Ao relacionar a inteligência artificial com a guerra, a primeira reflexão nos leva naturalmente às “killer machines” – robôs autônomos capazes de substituir soldados e veículos tripulados no campo de batalha, atuando sem intervenção humana direta e relevante. Os dilemas éticos e legais desse tipo de aplicação são altamente complexos, e, na verdade, vêm sendo levantados há mais de 15 anos por alguns especialistas; em 2017, especialistas inclusive endereçaram à Organização das Nações Unidas um pedido para banir armas autônomas letais internacionalmente, em razão de questões como a delegação de decisões letais para a tecnologia.
No entanto, a aplicação da IA na guerra não se limita apenas a esse cenário de automatização do conflito. Apesar de haver aplicações da IA em mísseis com a tecnologia embarcada ou em sistemas antiaéreos, a IA desempenha um papel fundamental em questões do conflito fora do enfrentamento bélico.
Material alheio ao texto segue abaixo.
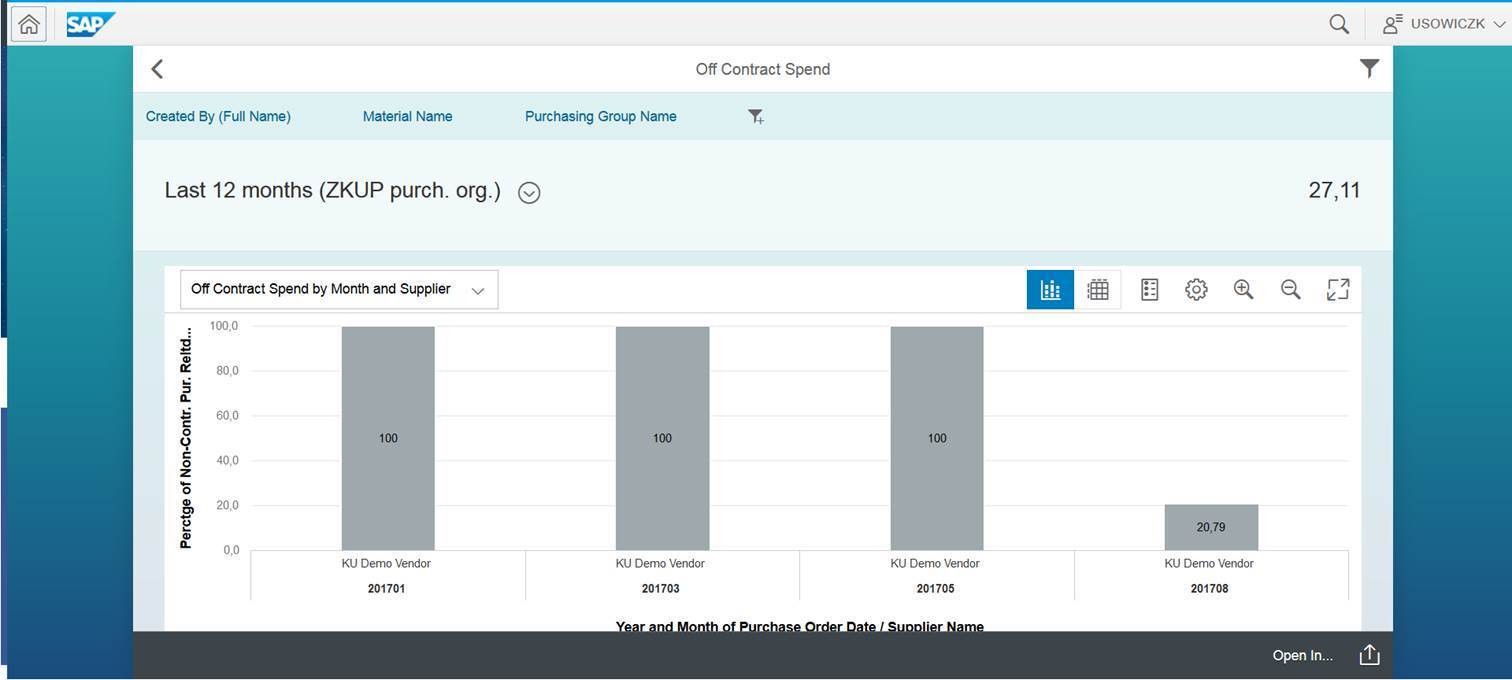Click the share icon in the footer
The image size is (1512, 680).
1368,654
Essas aplicações incluem questões logísticas do conflito como o planejamento de suprimentos, definição de rotas, antecipação de estratégias e cenários, processamento de comunicações relacionadas ao conflito, análise de imagens capturadas por satélite para detecção de atividade bélica, análise de imagens de câmeras e até mesmo o monitoramento e análise de informações publicamente disponíveis na internet. Todas essas atividades, embora não diretamente bélicas, têm um potencial significativo de aplicação da IA, e podem fornecer vantagens estratégicas para os envolvidos no conflito.
Por exemplo, o uso de IA em análises de inteligência geoespacial permite a combinação de várias fontes de imagem, como imagens de satélite, circuitos de câmera e postagens em mídias sociais, para fornecer uma compreensão mais precisa da localização de alvos bélicos, movimentação de tropas e outros aspectos críticos do campo de batalha.
Assim, a IA tem se tornado uma peça central em conflitos armados, especialmente nas áreas não diretamente relacionadas ao combate. Sua capacidade de processar grandes volumes de dados e fornecer insights valiosos a torna um elemento estratégico. No entanto, o uso generalizado de tecnologias digitais na guerra também estende o conflito para o ciberespaço. O cyberwarfare, um front já existente em conflitos armados, pode ganhar maiores proporções conforme a expansão no uso das tecnologias digitais aumenta também sua capacidade de influenciar os resultados do conflito.
Nesse cenário, um dos maiores perigos associados ao uso da IA é a confiança excessiva gerada em relação ao sistema, um fenômeno conhecido como "technology bias." O excesso de confiança nas respostas e decisões da IA pode aumentar as taxas de erro humano ao tornar os usuários da tecnologia dependentes do sistema e sobrelevar sua confiança dos atores envolvidos no conflito.
Independentemente da aplicação realizada, é fundamental manter um debate contínuo sobre o uso da IA em diferentes cenários para identificar suas particularidades. Neste caso, seja por meio de inteligência artificial ou não, as ações tomadas durante períodos de guerra devem obedecer às regras de guerra (jus in bello), e não é justificável violar o direito internacional com base no uso da tecnologia.